Work request 1:
Please reproduce the listing line for line, starting at the line containing "This screenshot has width=2296, height=1604." and ending at the line containing "(798, 330).".

Text shown:
________________________

The  is a DC electric multiple unit (EMU) train type formerly operated by Japanese National Railways (JNR), and currently operated on local services by West Japan Railway Company (JR West) in Japan since 1981. They were also formerly operated by East Japan Railway Company (JR East).

Overview
The 105 series was introduced in 1981 to replace early EMU types operating on the Fukuen Line, Ube Line, and Onoda Line in western Japan. The rural nature and low line speed of these lines meant that 101 series or 103 series commuter EMUs would have been unnecessarily over-powered with their high proportion of motored cars, and so the 105 series was designed with one motored car per two cars.

The first sets introduced were 105-0 series two-car sets which were newly built in 1981 with three pairs of doors per side. 105-500 series two-car sets were later introduced, converted from former 103 series EMU cars, with four pairs of doors per side.

As of 1 April 2012, 56 2-car sets are operated by JR-West, based at Hineno, Okayama, Shimonoseki, and Hiroshima depots.

105-0 series
60 105-0 series vehicles were built in 1981, formed as two-car sets for use on the Onoda Line and Ube Line, and four-car sets for use on the Fukuen Line. Initially, these sets were not equipped with air-conditioning.

Formations
These were originally formed as follows.

4-car sets

The KuMoHa and MoHa cars were each equipped with one lozenge-type pantograph.

________________________

Data provided:

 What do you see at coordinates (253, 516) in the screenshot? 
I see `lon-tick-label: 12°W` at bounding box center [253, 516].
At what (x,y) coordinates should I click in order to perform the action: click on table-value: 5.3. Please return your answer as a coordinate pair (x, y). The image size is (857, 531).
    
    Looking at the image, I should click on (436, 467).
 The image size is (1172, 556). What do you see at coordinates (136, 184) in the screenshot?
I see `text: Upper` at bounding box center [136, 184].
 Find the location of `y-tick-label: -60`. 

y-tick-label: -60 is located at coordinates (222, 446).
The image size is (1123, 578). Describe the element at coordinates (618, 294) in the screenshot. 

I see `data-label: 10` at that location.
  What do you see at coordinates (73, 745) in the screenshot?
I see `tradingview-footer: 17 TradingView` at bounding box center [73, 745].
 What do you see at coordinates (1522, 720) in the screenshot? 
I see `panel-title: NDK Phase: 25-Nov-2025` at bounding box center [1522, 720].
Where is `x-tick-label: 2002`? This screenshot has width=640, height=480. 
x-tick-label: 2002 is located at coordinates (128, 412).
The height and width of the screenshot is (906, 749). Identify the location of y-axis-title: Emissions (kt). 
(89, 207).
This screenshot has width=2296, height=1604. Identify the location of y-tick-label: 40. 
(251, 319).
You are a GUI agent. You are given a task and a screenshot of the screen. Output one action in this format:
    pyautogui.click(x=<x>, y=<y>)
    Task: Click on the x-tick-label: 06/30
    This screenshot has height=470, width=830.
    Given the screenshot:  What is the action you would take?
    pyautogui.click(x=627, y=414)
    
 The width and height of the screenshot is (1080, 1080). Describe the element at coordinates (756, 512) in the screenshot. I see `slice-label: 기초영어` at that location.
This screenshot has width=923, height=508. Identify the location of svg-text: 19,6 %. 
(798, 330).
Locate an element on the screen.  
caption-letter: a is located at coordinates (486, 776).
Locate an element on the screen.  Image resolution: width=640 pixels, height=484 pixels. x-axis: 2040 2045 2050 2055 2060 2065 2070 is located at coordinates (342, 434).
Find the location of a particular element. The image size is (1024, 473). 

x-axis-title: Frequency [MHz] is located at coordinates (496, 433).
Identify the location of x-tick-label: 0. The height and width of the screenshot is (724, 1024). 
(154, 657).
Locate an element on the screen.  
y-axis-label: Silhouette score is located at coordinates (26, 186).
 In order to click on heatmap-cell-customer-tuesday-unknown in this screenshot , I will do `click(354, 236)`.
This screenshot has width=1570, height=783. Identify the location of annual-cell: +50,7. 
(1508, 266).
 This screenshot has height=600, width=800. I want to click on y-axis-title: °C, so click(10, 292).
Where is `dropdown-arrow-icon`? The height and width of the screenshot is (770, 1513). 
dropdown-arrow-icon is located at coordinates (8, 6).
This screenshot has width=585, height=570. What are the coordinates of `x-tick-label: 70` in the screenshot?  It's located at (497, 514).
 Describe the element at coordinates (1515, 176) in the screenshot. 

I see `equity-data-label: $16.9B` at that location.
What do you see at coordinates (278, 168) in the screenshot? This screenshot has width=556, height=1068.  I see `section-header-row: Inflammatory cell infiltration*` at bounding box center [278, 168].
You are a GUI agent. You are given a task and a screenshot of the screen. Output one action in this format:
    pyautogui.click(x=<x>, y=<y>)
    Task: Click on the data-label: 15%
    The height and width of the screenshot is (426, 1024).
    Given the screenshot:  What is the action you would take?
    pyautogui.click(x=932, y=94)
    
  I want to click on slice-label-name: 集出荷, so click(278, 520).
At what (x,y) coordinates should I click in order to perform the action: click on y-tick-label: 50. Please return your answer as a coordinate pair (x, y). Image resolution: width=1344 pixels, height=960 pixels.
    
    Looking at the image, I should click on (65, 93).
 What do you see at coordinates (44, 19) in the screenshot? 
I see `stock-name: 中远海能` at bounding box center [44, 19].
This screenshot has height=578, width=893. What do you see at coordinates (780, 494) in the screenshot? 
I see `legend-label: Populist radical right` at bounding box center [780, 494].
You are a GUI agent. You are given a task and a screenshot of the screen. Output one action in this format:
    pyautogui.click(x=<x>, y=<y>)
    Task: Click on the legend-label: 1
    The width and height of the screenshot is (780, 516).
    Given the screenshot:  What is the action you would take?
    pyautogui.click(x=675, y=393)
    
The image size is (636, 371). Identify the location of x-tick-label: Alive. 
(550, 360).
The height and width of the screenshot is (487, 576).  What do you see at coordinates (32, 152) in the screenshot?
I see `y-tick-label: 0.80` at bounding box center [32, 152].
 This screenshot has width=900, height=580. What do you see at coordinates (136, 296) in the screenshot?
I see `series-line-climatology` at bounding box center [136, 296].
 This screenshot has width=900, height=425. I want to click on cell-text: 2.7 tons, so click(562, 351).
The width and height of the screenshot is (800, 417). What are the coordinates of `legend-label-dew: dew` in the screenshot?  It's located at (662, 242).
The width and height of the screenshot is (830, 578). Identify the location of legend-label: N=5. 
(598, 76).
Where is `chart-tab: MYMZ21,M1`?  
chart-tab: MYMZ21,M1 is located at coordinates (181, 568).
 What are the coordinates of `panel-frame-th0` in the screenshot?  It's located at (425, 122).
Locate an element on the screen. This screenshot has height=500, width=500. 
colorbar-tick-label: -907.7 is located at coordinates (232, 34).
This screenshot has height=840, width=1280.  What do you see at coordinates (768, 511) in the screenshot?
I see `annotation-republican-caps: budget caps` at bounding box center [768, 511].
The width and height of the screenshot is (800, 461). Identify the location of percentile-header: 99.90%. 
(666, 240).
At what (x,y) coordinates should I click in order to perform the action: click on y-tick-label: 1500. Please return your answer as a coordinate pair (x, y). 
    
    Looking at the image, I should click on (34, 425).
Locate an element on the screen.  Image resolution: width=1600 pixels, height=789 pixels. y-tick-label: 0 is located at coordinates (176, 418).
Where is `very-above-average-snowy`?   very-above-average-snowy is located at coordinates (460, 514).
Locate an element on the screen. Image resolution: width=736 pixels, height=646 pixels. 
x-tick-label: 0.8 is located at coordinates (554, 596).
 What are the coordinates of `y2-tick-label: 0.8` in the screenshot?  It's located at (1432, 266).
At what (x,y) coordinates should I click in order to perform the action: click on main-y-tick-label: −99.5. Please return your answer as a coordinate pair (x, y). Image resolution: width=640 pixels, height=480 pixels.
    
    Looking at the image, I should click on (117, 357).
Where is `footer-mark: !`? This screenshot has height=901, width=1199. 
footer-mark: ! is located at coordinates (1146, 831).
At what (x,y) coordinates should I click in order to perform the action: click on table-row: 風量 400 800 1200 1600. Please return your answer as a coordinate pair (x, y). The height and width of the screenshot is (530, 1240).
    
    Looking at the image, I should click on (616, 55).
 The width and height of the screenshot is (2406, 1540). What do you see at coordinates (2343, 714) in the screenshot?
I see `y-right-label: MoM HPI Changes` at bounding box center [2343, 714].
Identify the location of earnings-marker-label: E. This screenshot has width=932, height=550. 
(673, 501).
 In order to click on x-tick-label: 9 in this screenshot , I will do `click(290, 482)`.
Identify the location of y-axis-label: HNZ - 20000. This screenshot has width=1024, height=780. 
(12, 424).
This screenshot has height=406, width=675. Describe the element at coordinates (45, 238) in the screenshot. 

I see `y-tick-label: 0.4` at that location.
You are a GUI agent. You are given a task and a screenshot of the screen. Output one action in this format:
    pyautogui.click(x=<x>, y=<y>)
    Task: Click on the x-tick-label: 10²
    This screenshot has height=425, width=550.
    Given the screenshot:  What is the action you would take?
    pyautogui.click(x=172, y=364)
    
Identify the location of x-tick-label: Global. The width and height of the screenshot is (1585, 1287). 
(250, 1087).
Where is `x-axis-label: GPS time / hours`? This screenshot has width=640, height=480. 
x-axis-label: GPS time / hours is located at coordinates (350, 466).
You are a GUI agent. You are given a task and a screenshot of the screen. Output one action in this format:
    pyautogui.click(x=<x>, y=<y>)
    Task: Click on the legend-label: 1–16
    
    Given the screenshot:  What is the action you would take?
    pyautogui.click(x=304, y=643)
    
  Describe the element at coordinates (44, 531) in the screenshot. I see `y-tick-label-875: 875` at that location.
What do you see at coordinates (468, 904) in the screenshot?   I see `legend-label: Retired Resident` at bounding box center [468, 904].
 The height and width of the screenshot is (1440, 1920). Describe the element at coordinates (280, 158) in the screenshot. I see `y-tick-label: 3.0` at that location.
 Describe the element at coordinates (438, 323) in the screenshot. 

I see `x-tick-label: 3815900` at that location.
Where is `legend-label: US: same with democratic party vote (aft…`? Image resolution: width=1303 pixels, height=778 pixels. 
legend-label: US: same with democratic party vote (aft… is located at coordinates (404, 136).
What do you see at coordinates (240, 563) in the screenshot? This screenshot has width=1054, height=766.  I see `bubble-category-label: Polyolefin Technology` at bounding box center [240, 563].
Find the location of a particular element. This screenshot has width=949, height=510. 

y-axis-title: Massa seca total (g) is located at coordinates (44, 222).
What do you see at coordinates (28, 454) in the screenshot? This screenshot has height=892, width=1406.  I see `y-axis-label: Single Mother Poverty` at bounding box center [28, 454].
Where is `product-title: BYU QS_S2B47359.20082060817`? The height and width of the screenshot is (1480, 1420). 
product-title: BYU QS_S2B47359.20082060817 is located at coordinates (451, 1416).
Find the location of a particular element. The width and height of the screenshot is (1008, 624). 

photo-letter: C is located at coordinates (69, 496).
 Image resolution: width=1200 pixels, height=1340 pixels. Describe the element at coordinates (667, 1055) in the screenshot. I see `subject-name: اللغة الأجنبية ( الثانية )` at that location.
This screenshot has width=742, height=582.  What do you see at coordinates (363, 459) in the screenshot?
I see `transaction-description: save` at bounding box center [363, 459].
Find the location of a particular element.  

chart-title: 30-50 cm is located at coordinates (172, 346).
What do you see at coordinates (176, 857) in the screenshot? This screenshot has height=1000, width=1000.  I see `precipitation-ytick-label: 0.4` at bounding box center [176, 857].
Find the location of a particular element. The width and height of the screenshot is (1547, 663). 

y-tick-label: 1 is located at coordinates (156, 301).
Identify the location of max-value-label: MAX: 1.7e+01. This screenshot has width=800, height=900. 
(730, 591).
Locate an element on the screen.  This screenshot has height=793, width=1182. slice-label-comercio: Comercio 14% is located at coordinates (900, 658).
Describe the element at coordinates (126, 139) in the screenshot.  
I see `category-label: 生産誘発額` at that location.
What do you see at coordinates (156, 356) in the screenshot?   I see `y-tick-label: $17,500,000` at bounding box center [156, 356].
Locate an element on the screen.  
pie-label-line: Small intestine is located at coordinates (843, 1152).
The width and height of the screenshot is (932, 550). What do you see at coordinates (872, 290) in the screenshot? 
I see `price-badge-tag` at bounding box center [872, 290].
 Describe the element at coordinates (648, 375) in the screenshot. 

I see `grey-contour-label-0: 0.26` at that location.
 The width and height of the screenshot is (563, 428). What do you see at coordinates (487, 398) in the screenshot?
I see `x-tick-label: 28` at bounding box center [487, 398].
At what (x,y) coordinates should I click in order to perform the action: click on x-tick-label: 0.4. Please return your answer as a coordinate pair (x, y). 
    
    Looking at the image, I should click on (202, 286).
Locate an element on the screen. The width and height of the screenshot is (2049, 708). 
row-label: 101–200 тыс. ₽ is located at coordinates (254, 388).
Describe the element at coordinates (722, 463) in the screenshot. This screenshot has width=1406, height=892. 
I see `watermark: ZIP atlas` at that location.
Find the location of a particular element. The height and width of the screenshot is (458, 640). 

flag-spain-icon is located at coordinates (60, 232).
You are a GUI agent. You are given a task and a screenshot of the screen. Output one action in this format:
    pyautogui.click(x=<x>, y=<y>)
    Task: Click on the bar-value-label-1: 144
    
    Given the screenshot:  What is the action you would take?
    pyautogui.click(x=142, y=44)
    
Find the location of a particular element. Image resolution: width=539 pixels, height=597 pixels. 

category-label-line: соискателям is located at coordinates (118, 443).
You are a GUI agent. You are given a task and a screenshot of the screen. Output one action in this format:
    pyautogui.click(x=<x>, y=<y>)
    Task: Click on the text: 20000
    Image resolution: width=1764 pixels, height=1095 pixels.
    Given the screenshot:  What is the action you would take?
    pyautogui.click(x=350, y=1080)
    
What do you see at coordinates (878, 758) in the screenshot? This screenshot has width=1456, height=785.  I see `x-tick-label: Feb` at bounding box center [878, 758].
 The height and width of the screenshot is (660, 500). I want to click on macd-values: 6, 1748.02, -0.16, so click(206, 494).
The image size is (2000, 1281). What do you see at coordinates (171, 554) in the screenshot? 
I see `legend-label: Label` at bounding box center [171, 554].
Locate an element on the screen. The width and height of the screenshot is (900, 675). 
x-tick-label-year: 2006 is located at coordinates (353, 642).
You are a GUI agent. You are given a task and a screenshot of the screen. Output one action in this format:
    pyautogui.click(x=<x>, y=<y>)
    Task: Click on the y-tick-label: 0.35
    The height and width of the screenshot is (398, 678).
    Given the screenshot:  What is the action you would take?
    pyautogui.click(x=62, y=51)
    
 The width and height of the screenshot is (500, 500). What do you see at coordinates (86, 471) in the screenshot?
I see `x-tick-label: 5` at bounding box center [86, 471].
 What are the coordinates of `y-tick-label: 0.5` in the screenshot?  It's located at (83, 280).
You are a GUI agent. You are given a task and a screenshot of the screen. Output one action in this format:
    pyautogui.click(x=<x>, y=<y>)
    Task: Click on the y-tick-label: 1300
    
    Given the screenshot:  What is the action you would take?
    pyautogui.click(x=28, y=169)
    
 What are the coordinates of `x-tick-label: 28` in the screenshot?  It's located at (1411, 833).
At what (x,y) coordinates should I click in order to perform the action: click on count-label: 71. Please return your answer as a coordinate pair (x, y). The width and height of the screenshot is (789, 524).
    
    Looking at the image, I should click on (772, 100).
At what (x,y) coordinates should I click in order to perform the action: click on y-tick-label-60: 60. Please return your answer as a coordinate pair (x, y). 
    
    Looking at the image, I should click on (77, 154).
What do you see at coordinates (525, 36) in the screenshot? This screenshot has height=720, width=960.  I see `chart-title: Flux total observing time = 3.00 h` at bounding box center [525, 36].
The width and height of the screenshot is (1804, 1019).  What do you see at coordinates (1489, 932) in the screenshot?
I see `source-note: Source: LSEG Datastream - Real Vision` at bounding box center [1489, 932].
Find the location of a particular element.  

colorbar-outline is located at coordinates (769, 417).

________________________

Work request 2:
According to the 105 series article, how many 105-0 series vehicles were built in 1981?

Problem solution 1:
This screenshot has width=2296, height=1604. Identify the location of y-tick-label: 40. 
(251, 319).
You are a GUI agent. You are given a task and a screenshot of the screen. Output one action in this format:
    pyautogui.click(x=<x>, y=<y>)
    Task: Click on the x-tick-label: 06/30
    This screenshot has height=470, width=830.
    Given the screenshot:  What is the action you would take?
    pyautogui.click(x=627, y=414)
    
 The width and height of the screenshot is (1080, 1080). Describe the element at coordinates (756, 512) in the screenshot. I see `slice-label: 기초영어` at that location.
This screenshot has width=923, height=508. Identify the location of svg-text: 19,6 %. 
(798, 330).

Problem solution 2:
60 vehicles.